Problem requirements ▸ Go through the entries below from the first line and output each one exactly, up to and including the line with "This screenshot has height=952, width=1252.".

(Data extract)

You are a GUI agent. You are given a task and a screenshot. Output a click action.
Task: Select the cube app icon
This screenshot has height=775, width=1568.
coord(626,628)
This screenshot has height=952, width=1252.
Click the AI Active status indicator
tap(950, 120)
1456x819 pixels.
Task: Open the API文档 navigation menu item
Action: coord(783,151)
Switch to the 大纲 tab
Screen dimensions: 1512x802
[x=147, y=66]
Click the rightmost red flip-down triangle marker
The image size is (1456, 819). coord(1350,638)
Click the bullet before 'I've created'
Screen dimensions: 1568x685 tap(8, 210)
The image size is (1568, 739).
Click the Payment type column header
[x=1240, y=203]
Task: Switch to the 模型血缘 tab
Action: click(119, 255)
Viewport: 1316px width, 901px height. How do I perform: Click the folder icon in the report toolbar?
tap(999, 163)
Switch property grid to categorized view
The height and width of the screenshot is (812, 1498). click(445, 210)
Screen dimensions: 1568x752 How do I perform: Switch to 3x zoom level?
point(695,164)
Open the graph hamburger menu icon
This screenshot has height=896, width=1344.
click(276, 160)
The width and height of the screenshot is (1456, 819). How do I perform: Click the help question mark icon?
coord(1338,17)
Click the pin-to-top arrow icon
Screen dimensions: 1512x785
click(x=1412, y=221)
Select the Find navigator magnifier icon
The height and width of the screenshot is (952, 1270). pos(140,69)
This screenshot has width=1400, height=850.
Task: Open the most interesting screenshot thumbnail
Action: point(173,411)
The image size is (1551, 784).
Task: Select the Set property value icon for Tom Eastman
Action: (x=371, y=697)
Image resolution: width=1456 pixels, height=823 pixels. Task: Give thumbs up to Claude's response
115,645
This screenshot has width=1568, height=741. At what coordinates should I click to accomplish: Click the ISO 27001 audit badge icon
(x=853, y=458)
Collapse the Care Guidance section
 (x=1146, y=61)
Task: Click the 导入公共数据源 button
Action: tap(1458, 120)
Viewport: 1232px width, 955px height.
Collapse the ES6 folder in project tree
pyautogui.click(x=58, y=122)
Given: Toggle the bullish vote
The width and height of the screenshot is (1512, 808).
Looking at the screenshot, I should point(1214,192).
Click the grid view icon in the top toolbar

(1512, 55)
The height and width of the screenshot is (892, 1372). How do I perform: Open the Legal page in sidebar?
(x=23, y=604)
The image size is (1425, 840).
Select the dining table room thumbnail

(End Data extract)

Exercise response ▸
You are a GUI agent. You are given a task and a screenshot. Output a click action.
Task: Select the cube app icon
This screenshot has height=775, width=1568.
coord(626,628)
This screenshot has height=952, width=1252.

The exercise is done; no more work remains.